Oxygen diffusivity was measured by placing the sample in a transport cell sealed with silicone rubber ring. Load was applied to the rubber ring and the sample confined at 0.57 MPa to ensure that the gasses flowed through the sample only without causing further cracking or closure of existing cracks [38]. Opposite faces were subjected to oxygen and nitrogen gasses at equal pressure, which counter diffused through the sample. The oxygen concentration in the outflow stream was measured at steady-state condition with a zirconia analyser (0.25 ppm to 25%) and the average diffusion coefficient D (m2/s) was calculated according to Fick’s first law.

Oxygen permeability was determined in a similar transport cell by subjecting the sample to three inflow pressures of approximately 0.5, 1.5 and 2.5 bar above atmospheric pressure, and measuring the steady-state outflow rates. Each applied inflow pressure takes approximately 1 h to reach steady-state. The outflow rate was determined using a series of bubble flowmeters, by measuring the time required for the bubble to move through a fixed volume using a digital stopwatch. Permeability at each pressure was then calculated by following Darcy's law for compressible fluids and the intrinsic permeability kint (m2) was determined by applying Klinkenberg's correction for gas slippage.

2.6 Water absorption and accessible porosity

Water sorptivity was measured by immersing the sample in a tray containing water to a depth of about 3 mm above the bottom surface and then measuring the mass gain with time using an electronic balance accurate to 0.01 g until saturation was achieved. The tray was kept covered with a loosely fitting lid all the times to prevent the sample from drying and to avoid condensation. The sorptivity coefficient S (g/m2min0.5) was determined from the slope of the regression line (R2 > 0.99) of cumulative absorption per unit flow area against square root of time t according to the classical unsaturated flow theory.
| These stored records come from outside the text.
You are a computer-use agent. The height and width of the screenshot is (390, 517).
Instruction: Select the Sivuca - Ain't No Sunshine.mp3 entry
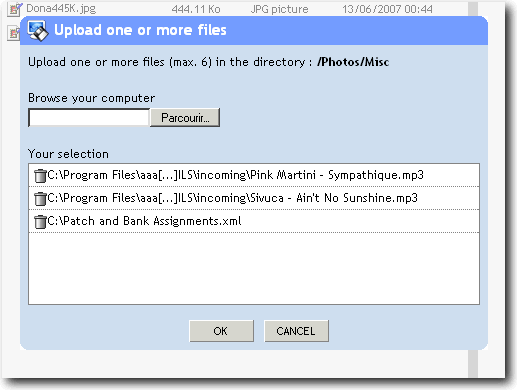coord(254,198)
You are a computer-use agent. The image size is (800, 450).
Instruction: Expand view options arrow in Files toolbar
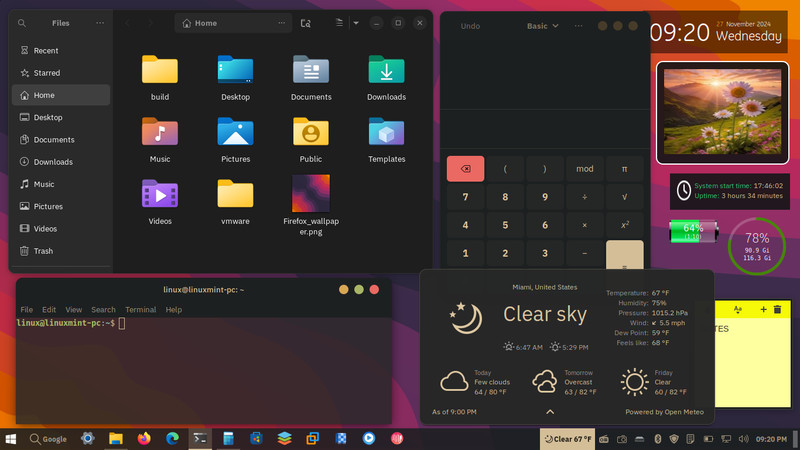tap(356, 23)
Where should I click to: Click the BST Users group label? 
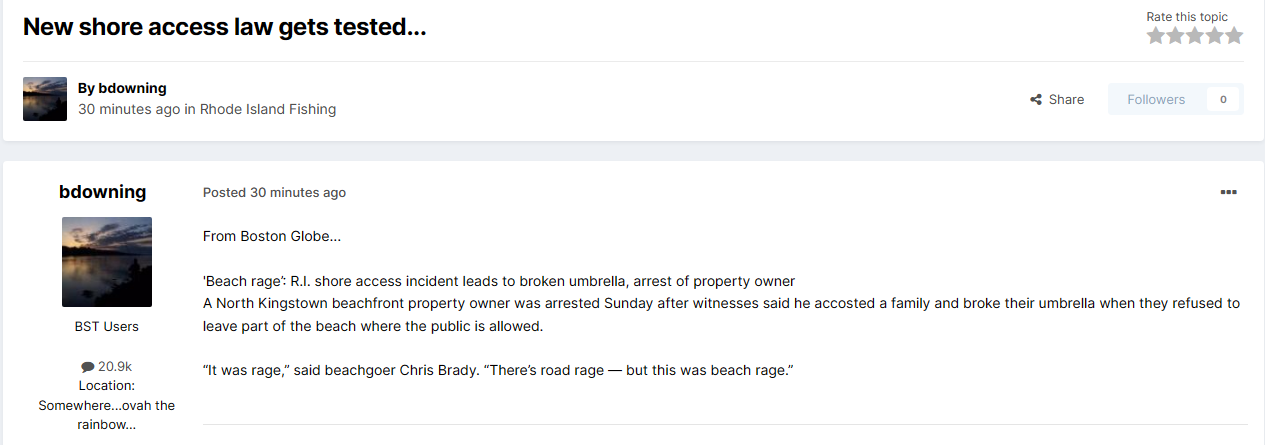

Immediately after water absorption, the samples were fully immersed in water and vacuum saturated for approximately 4 h. The samples were left immersed in water for 24 h, then surface dried and weighed. The sample accessible porosity ϕ (%) was determined from the mass difference between the vacuum saturated-surface dry condition and preconditioned state (50 °C oven) and divided by the sample volume. Full details of the transport tests are given in [39].

2.7 Fluorescent epoxy impregnation

Samples were impregnated with a fluorescein-dyed epoxy as another method to characterise microstructure and transport resistance. The resin was prepared by mixing low-viscosity epoxy with fluorescein dye at 0.05 wt% using a magnetic stirrer for 24 h and then heated to 40 °C. The fluorescein-dyed resin was then mixed with hardener at 25:3 mass ratio and 5% wt. toluene to reduce viscosity further [40]. The sample was sealed in a pressure cell similar to the one used for permeability testing. Its flat surface was covered with the epoxy mix and 10-bar compressed air was applied overnight to force the epoxy into the sample. After 2 days of curing at room temperature, the impregnated samples were sectioned with a slow speed diamond abrasive cutter to expose the spacer-concrete interface. The cross-section was ground with silicon carbide at 120-grit and then imaged with a digital camera under UV illumination to induce fluorescence. The depth and amount of epoxy impregnation were then measured using image analysis. Further details are provided in [41, 42].

3 Results

3.1 Properties of mortar and concrete

The average density, compressive strength and splitting tensile strength of the hardened mortar and concrete are listed in Table 3. The measured densities were slightly higher than the theoretical values obtained from mix design, which were 2356 kg/m3 and 2409 kg/m3 for the mortar and concrete respectively. This suggests that the mixes were well compacted. It can be seen that both mixes achieved similar 28-day compressive strength and that they exceeded the 50 MPa strength requirement for spacers specified in BS 7973–1 [1]. The results show that splitting tensile strength increased with curing age, however most of the strength gain occurred at early ages. The difference in tensile strength between the mortar and concrete was initially significant, but this decreased with curing. At 28 days, both mixes achieved the same tensile splitting strength of 5.3 MPa, which was approximately 8% of the compressive strength and in line with expectation.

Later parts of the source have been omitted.